Quattrochi agrees that ICON is not intended to be a substitute for face-to-face class time, and said, in fact, it enhances the quality of class time, by energizing a student-faculty synergy and ensuring that students are thinking about the subject between meetings.

“When you get students continuing to work on a case through spring break, it’s got to be working,” Quattrochi said.

Dean for Medical Education Daniel Lowenstein, the Carl W. Walter Professor of Neurology and Medical Education, said ICON fits in with the Medical School’s broader mission of improving medical education. He said the use of real people posing as characters helps ICON lend a real-life aspect to case-based teaching.

“By being able to have real people play the role of the characters of the case, it comes much closer to bringing life to the problem,” Lowenstein said.

ICON isn’t without its drawbacks, however, as the faculty involvement puts additional demands on already scarce time. But Quattrochi said he believes the energy, excitement, productivity, and learning that results for the students is worth it.

“ICON fosters a team approach to problem solving, with students engaging in active collaboration rather than competition,” said Arif Nathoo, a second-year medical student who helped bring ICON to HMS.

ICON, described in the March 2002 issue of the Journal of Science Education and Technology, was developed starting two years ago and first went into practice in 2000-01 with undergraduates in the MBB tutorial curriculum. This year ICON was also used for eight medical students of the Francis Weld Peabody Society enrolled in the Human Nervous System and Behavior tutorial led by Quattrochi.

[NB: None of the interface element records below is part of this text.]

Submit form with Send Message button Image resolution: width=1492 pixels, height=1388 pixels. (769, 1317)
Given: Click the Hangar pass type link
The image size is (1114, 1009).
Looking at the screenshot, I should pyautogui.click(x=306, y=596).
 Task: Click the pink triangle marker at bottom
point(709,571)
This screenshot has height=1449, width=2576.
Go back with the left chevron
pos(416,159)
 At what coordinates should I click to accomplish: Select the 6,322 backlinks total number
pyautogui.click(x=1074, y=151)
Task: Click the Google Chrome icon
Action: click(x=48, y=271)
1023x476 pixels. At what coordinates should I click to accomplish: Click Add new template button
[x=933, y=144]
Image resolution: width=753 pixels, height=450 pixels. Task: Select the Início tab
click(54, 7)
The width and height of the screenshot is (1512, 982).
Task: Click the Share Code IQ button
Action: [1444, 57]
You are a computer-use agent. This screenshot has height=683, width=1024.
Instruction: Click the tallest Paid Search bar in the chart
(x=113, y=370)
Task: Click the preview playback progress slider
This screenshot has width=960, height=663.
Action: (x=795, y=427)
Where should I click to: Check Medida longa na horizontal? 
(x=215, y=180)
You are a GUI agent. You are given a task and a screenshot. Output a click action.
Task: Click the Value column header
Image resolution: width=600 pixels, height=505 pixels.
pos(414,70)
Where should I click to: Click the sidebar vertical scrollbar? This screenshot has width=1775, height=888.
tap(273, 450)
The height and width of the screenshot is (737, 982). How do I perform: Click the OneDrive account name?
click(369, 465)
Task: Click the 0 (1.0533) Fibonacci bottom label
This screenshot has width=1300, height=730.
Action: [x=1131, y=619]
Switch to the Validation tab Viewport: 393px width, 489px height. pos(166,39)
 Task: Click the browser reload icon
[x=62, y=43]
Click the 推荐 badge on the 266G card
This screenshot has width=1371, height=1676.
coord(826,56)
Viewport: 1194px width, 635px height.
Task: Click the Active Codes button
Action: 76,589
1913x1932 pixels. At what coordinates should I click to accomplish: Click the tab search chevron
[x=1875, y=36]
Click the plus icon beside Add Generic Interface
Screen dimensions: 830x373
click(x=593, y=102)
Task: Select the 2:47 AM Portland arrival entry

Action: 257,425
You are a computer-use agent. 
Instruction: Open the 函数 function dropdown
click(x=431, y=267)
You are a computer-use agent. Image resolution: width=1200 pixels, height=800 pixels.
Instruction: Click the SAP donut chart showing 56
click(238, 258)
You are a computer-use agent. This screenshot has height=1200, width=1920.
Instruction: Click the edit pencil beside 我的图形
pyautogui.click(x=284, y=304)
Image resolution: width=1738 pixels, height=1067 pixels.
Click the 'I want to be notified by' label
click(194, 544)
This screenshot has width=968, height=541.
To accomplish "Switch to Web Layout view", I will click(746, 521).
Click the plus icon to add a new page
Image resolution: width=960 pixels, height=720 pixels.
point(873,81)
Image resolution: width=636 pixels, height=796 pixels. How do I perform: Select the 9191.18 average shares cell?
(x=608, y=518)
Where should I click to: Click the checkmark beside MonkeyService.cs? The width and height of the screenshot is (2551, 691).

What’s groundbreaking about ICON, Quattrochi said, is that it is driven by the student, not by fancy graphics and software tools. The software is in the background and the collaborative relationship between students and faculty working on the case is in the spotlight. It’s through the students’ desire to learn and faculty facilitating that desire with appropriate character roles and current relevant resources, that the transfer of knowledge takes place.

“ICON is student-driven, it’s not content-driven,” Quattrochi said. “This is a way to have a collaborative learning environment where students interact among themselves with the active participation of the faculty. It has revitalized a student-faculty synergy in learning.”

There are risks to this kind of collaborative online community, however: it might not work.

Being student-driven, the learning that results from making progress in the cases is dependent on the active participation of the students – discussing hypotheses, formulating diagnosis, and interacting with the characters in the case.

“A community of practice has its own group dynamic and has to jell,” Quattrochi said. “Students could resolve not to interact and do absolutely nothing and force me to put up all important information and transform it into a typical content-driven course. It’s a true synergy. If the faculty drops the ball, it dies. If the students drop the ball, it dies.”

Quattrochi, Lester, and Nathoo are already making plans for next year. They’re considering adding another component that would enhance the realism even further by making ICON patient-driven rather than student-driven. That would mean rather than the cases progressing as students figure things out, the case and its characters would move at their own pace. New characters will be introduced, such as nurses, physical therapists, social workers, emergency medical technicians, and managed care providers. The virtual patients could even page the students as new information develops.

ICON is potentially useful in other courses, but Quattrochi said it’s important for faculty to realize that ICON is more a new learning approach than a set of new software tools. While the software enables the collaboration that jells around the case, without the input from faculty, the software is useless.

“What ICON does is shine a bright light on the learning dynamics of a team of faculty and students,” Quattrochi said.